Shinpei Goto, who was appointed Secretary of Civil Affairs, issued identification cards to opium addicts and sold opium only to them.
All proceeds went to opium treatment. 
As a result, the number of patients dropped from 160,000 to 60,000 in 20 years and to zero at the war's end. 
In British Malaya, where Lee Kun Choi's father and other Chinese sold opium, there were several hundred thousand patients at the time of independence. 
Mahathir is aiming for zero patients by putting to death all those with opium, but there is a long way to go. 
Manchukuo, which was founded 30 years later than Taiwan, was also a place of severe illness, with people suffering from syphilis, eye disease, hemorrhoids, and opium.
The government provided water and sewage systems, encouraged people to bathe, and required opium addicts to have identification tags, just as in Taiwan. 
At the same time, the government intervened in the opium epidemic in mainland China.
Du Yuesheng of the Green Gang and Chiang Kai-shek had teamed up to control the production of opium and the refining and distribution of heroin, making a profit. 

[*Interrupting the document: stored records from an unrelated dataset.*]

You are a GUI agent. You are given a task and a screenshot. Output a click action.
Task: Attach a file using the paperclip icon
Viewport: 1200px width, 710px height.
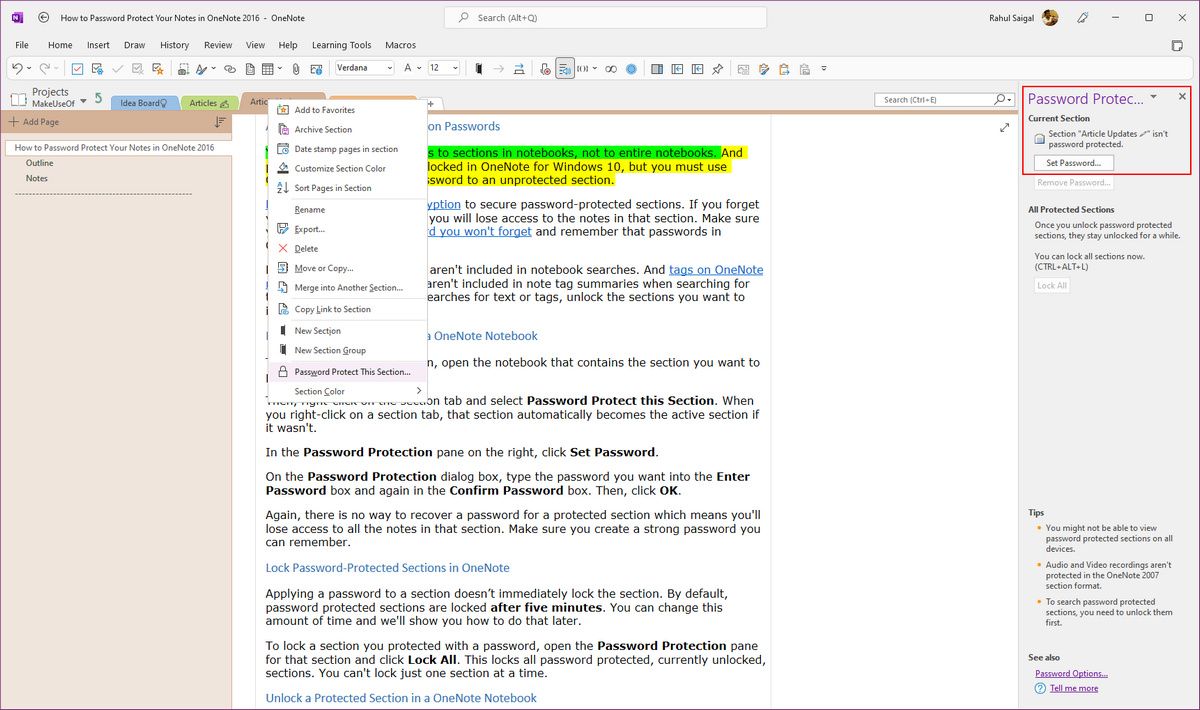295,67
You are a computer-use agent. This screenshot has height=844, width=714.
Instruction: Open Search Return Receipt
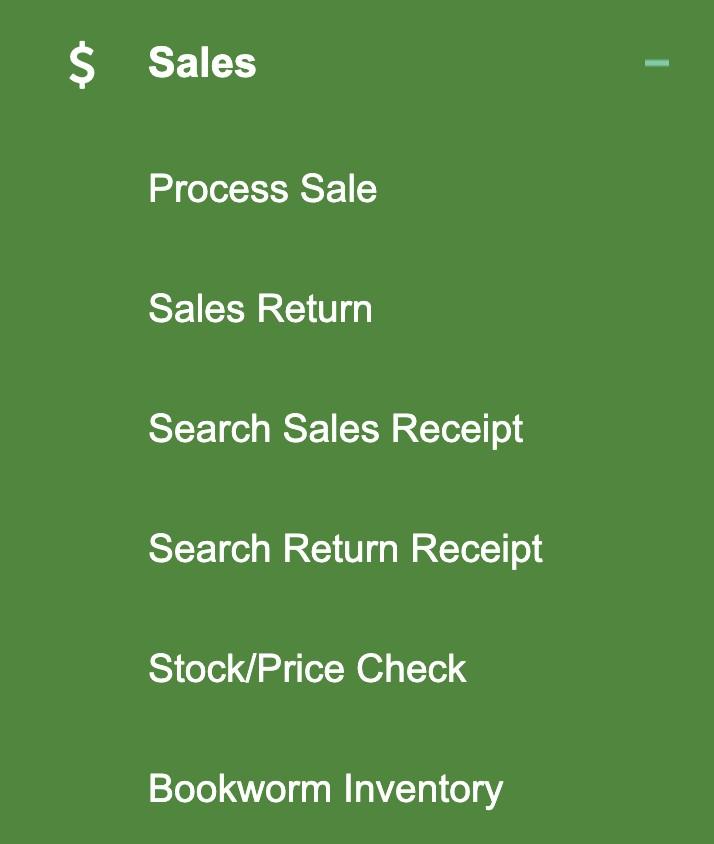pos(345,549)
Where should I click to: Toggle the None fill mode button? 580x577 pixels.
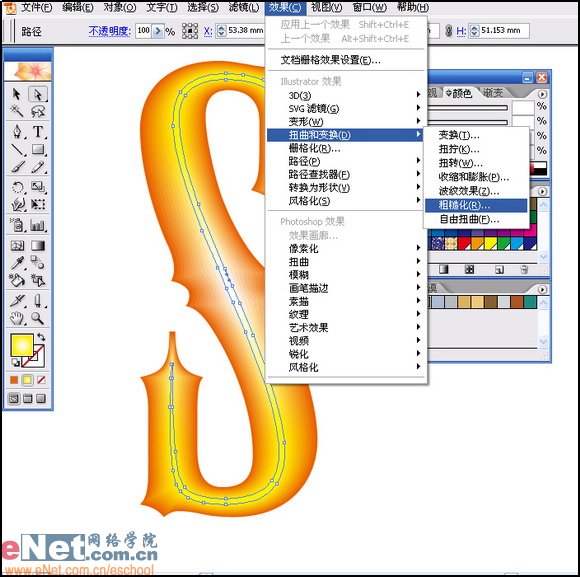pos(41,379)
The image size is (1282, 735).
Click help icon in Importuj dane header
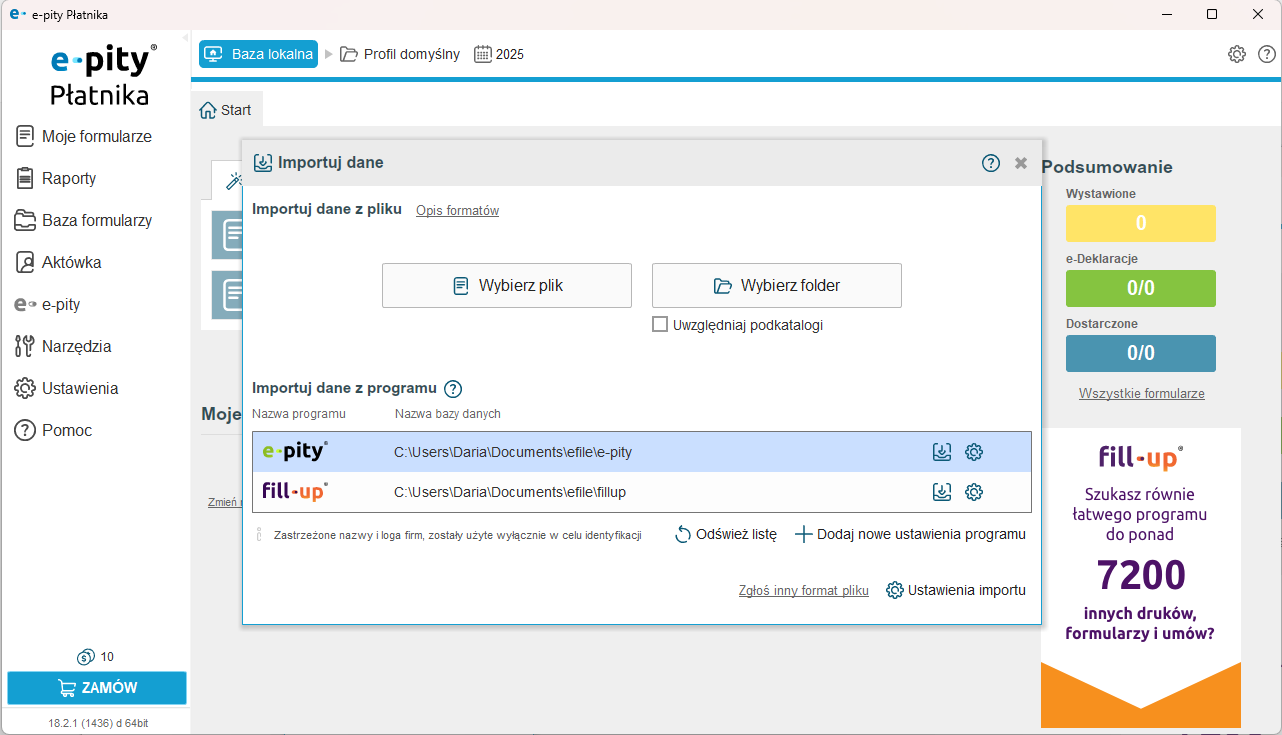tap(991, 163)
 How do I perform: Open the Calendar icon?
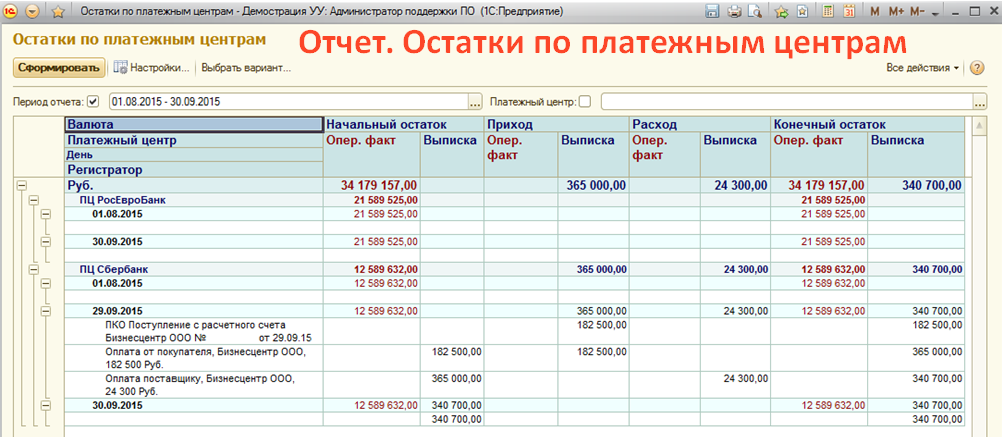click(848, 11)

The Japanese pursued Chiang, suppressed the Green Gang, and set up the Hsing-a-in to prevent the flow of illicit opium into Manchuria. 
However, this method of drug eradication "was deliberately perverted by the U.S. and Chiang Kai-shek, who propagandized that Japan was polluting China with opium and making a killing" (F. Williams, "The Inside Story of Chinese War Propaganda"). 
Williams continues, "The Japanese were poor propagandists, and instead of striking back, they sulked and shut up." 
It is the duty of the modern Japanese to clear up such misunderstandings.
The Mainichi Shimbun's Shigetada Kishii, before his death, blurted out the lie that "Manchukuo was funded by narcotics" with great pretension. 
The other day, the Asahi Shimbun also made scholar Motohiro Kobayashi say that the Kwantung Army sold opium for money and that Japan ran the opium trade in China on behalf of the British."
And the Asahi made him talk about the "it was all Japan's fault" theory, the same as the U.S. claims. 
If the grandchildren did not believe in their grandfather's good intentions, who would?